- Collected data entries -
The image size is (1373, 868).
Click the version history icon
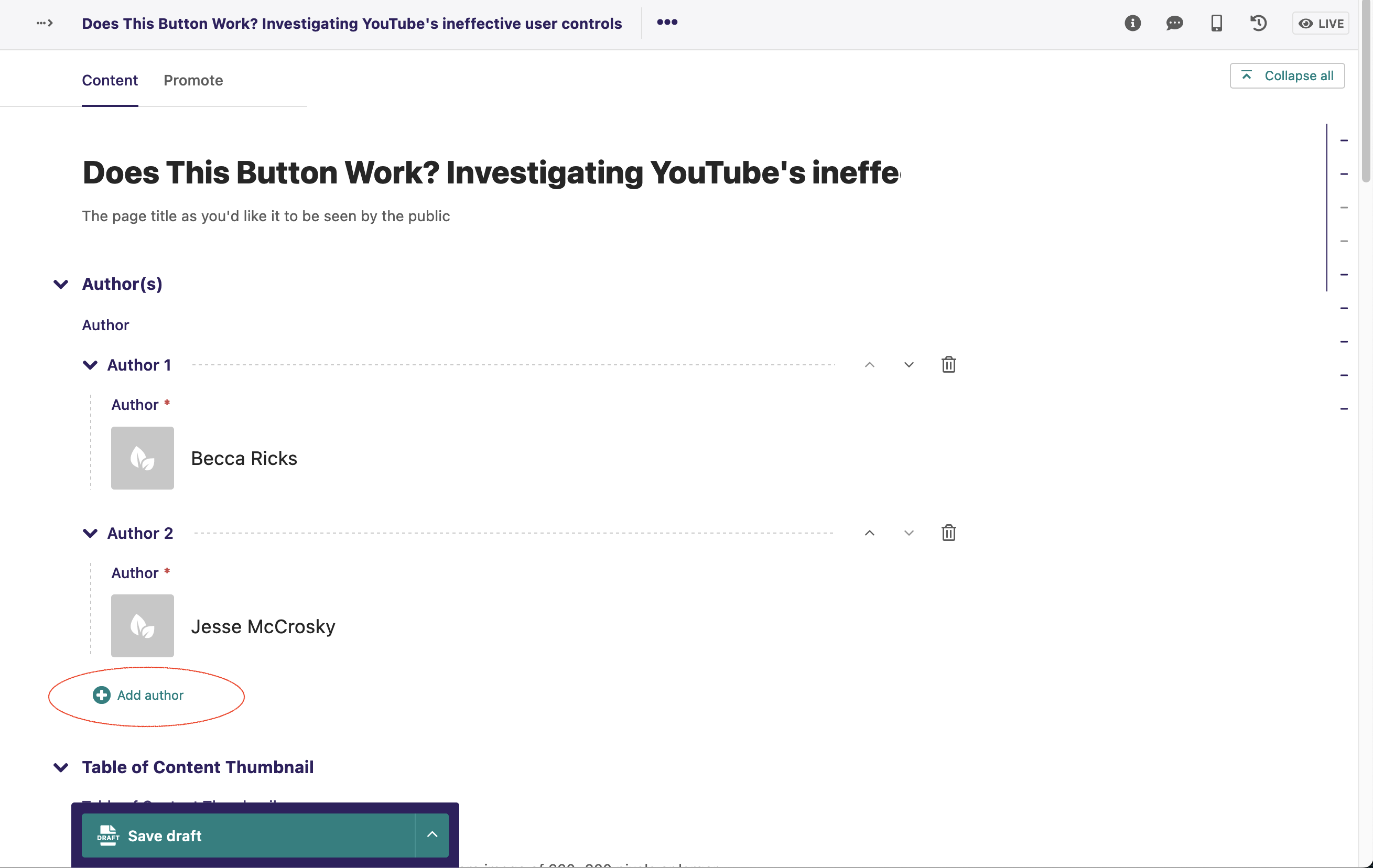click(1259, 22)
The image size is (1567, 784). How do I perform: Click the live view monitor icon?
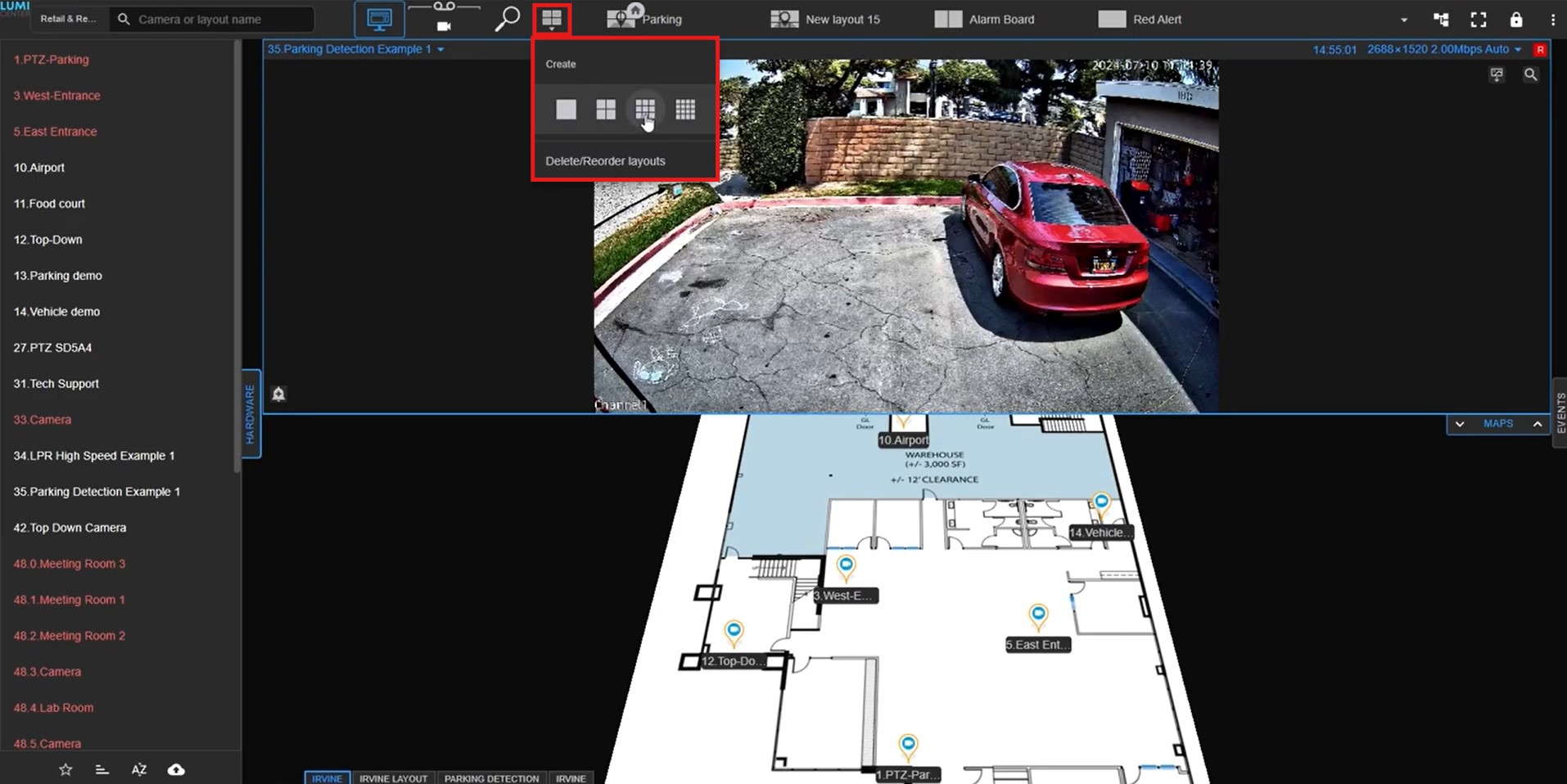pos(379,19)
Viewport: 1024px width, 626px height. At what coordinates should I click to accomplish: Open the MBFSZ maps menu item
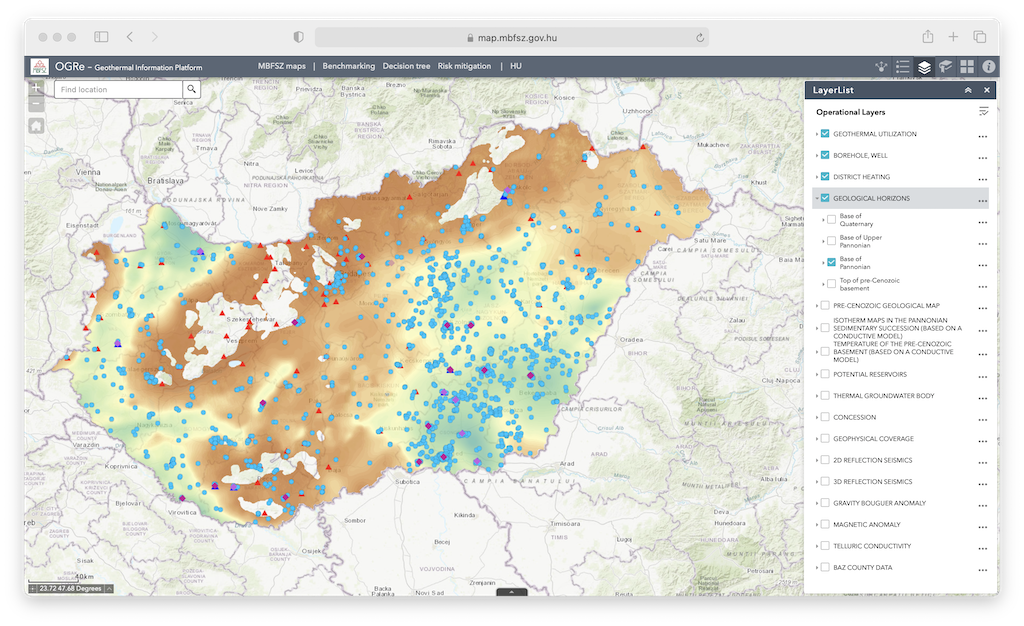282,66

- What to produce -
Repeat each entry precisely as it appears. Leave the pictures out.

- Solution for this task -
The image size is (1373, 868).
Click the version history icon
click(1259, 22)
The image size is (1567, 784). How do I perform: Click the live view monitor icon?
pos(379,19)
Viewport: 1024px width, 626px height. At what coordinates should I click to accomplish: Open the MBFSZ maps menu item
282,66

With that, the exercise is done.